Потому что чувствует и детективную сторону книги-первоисточника, и романную суть – когда случайно подсмотренный жест становится триггером, отматывающим время назад; и вот ты уже захлёбываешься под водопадом воспоминаний, и вся жизнь оказывается миражом, а настоящее – в том, что было да прошло, но быльём не поросло и продолжает кровоточить.
«Гретель и Гензель» (Gretel & Hansel)
Озгуд Перкинс, Канада – Ирландия – США, 2020
Хоррор-сказка новейшей формации:
устрашающие элементы сведены к минимуму, доминирует отклик на социальную повестку дня.

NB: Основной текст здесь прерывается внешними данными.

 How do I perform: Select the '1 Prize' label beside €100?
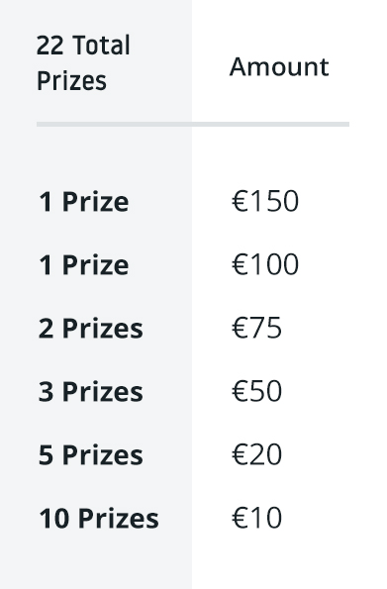point(84,265)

Зачин братьев Гримм – дети, изгнанные из голодающего дома в лес, попадают в избушку к ведьме-людоедке – в принципе, сохранён (есть нюансы, но, если интересно, увидите сами). Время действия, в целом, соответствует первоисточнику: Гриммы следовали историческим событиям, Великому голоду начала XIV века, и на экране условное Средневековье. Но смещение акцентов – уже в названии: на первом месте Гретель, которая стала в новой версии старшей опытной сестрой ещё относительно несмышлённого Гензеля;
в оригинале доминирует мальчишка, что отражено и на классических иллюстрациях.
На первом плане в новом фильме – отношения между Гретель и старой ведьмой;
столкновение двух женских миров;
самопознание и примирение со своей тёмной стороной. У Озгуда Перкинса, для которого это уже третий «женский» хоррор (после «Февраля» и «Я прелесть, живущая в доме»), есть визуальный вкус и киноведческий, так сказать, подход: София Лиллис, известная по дилогии «Оно», местами напоминает дрейровскую Жанну д’Арк – Рене Фальконетти, а один из кадров выдаёт знакомство Перкинса с «Дорогой» Феллини. «Ведьме» Роберта Эггерса он подражает более-менее вдохновенно, порой робко склоняясь к чистому сюру – при более смелом галлюцинировании кино могло бы походить на «Клетку» Тарсема. Но вот смелости как раз отчаянно не хватает.